Ils ont le bonheur d'appartenir à une nation qui possède
et exerce toutes les prérogatives d'un pays parfaitement autonome.
Les Canadiens ne peuvent malheureusement en dire autant.
C'est
dans ce cadre américain, dont ils sont jaloux, qu'ils veulent
faire fleurir la culture catholique et française. C'est une tâche
pénible, qui demande de grands sacrifices, et à laquelle
ils se sont attelés avec un courage et un succès que l'on
a célébrés à juste titre.
Les
Franco-Américains sont aujourd'hui propriétaires d'institutions
qui font leur orgueil et l'envie de tous ceux qui les voient. Leurs
églises, que nous avons visitées, leurs écoles,
leurs hôpitaux, leurs hospices, représentent un capital
de plusieurs dizaines de millions de dollars mis au service de leur
survivance.
Ils
ont aussi, bien à eux, des sociétés mutuelles très
riches, qui logent dans de somptueux édifices, comme nous en
avons peu chez nous. L'Association Canado-Américaine et l'Union
Saint-Jean-Baptiste d'Amérique sont riches à millions.

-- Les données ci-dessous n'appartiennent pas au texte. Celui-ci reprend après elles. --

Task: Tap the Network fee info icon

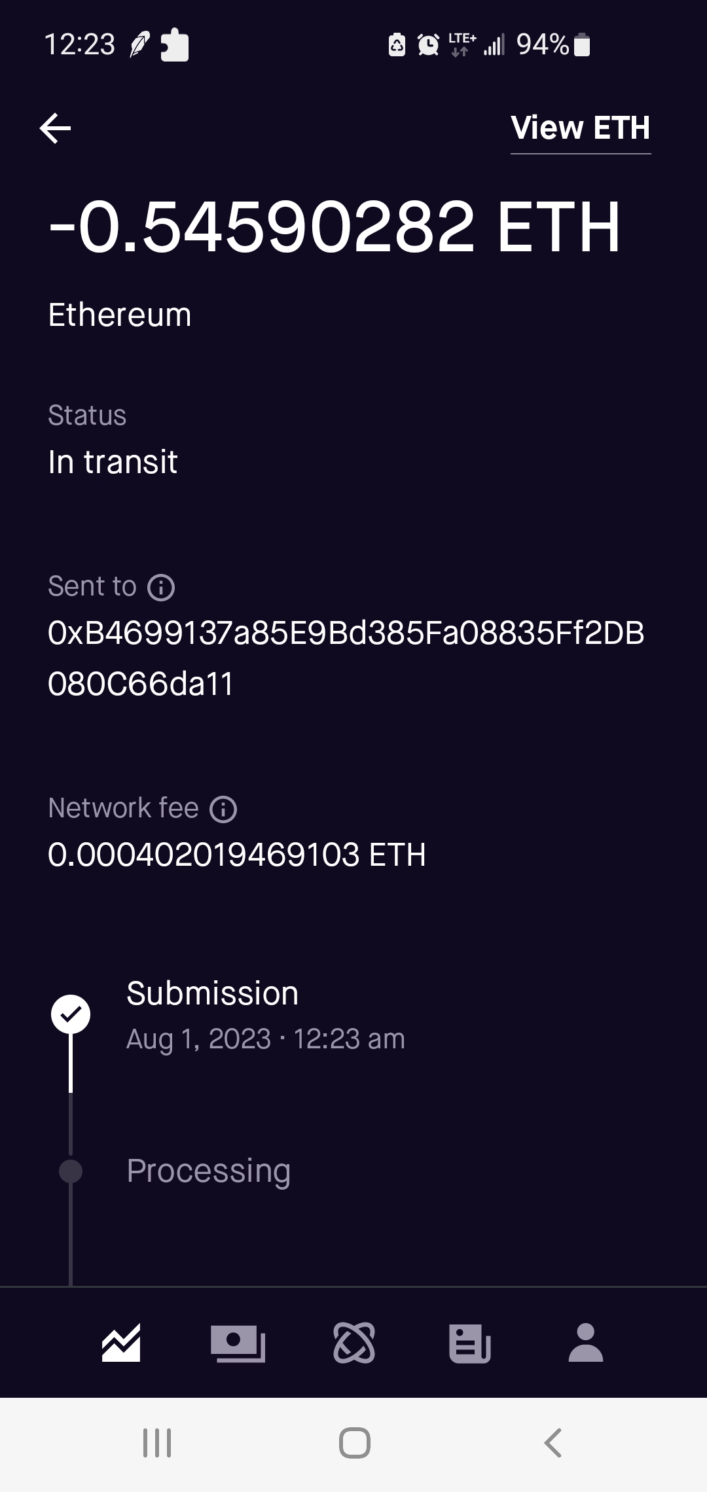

Elles rendent de précieux services et sont l'oeuvre des nôtres.
Les
Franco-Américains n'ont pas seulement de belles institutions
: ils ont aussi de bons chefs. Il serait oiseux de citer des noms malgré
le plaisir que nous en éprouverions, car l'énumération
serait longue et forcément incomplète. Disons simplement
que le clergé franco-américain a mené et continue
de mener le bon combat; que les chefs laïques sont nombreux, que
nous en avons salué dans toutes les villes que nous avons visitées.
Ils occupent dans certains coins des postes de commande et savent mettre
leur influence, parfois très considérable, au service
de la cause française.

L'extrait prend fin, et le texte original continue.